Zim warned against mortgaging minerals

via Zim warned against mortgaging minerals – DailyNews Live 4 June 2015 by Ndakaziva Majaka

HARARE – Zimbabwe must stop mortgaging minerals to secure loans but must negotiate deals more shrewdly to preserve future generations from bad decisions, a renowned Ghanaian economist said.

Douglas Boateng, Africa’s first ever extraordinary professor in supply and value chain management, told an Institute of Directors Zimbabwe (IoDZ) awards ceremony recently that government was compromising the country’s future.

“China and most countries you are getting into deals with are in it for the best of their people and they are very smart, however, Zimbabwe’s decisions are mostly short-term so future generations will suffer from these decisions,” he said.

“These days Zimbabwe has been signing a lot of contracts. I wonder how you are going to feel after these things you are selling off for a song are valued at over $50 billion five years later,” added Boateng, who is also chairman of the advisory board of Chartered Institute of Purchasing and Supply Africa.

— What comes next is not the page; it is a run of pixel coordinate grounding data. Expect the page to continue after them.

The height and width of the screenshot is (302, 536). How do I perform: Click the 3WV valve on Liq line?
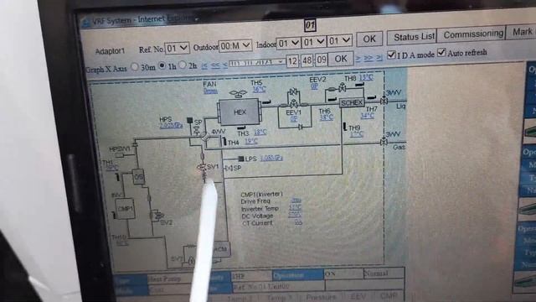384,101
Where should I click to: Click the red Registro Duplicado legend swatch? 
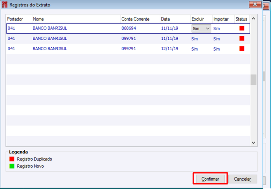point(12,159)
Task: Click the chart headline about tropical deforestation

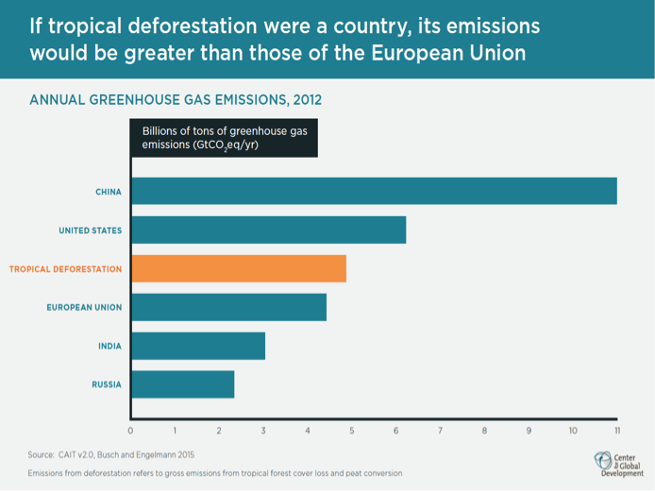Action: [277, 39]
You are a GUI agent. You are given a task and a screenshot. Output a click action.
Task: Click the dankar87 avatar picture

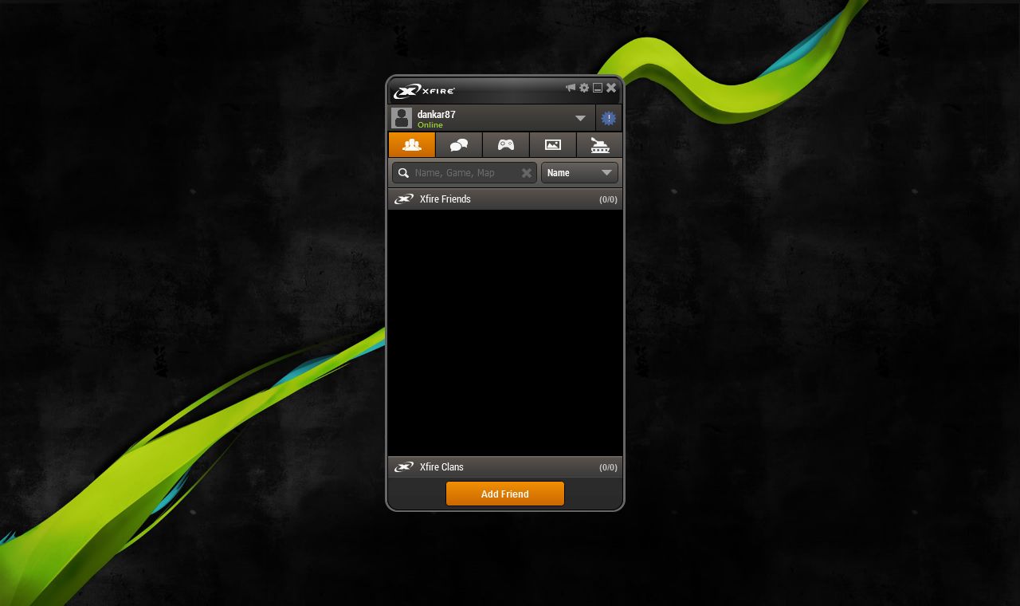[402, 117]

The Management-Africa board member also said government had to establish the value of minerals first, before entering into “unbeneficial partnerships”

“Everything is being mortgaged, but, why can’t government first do some geological work on these natural resources, then make informed decisions,” he said.

This comes as the hard-pressed nation, which last year brokered infrastructure and platinum deals with China and Russia respectively, is yet to draft a priority list for minerals that will be evaluated through the newly-formed National Mining Company.

In June last year, the World Bank also warned government against mortgaging minerals, saying this jeopardises future generations’ welfare.

Nadia Piffaretti, the World Bank’s senior economist, said Zimbabwe was better advised to seek loans at concessionary rates instead of securitising its minerals to secure loans.

Piffaretti said instead, Zimbabwe must seek loans, which have clear-cut terms and conditions.

Zimbabwe, which is struggling to secure $27 billion to finance its economic blueprint ZimAsset, also directed diamond firms to deposit their gems with the central bank as part of wider efforts to secure external loans by securitisation of minerals.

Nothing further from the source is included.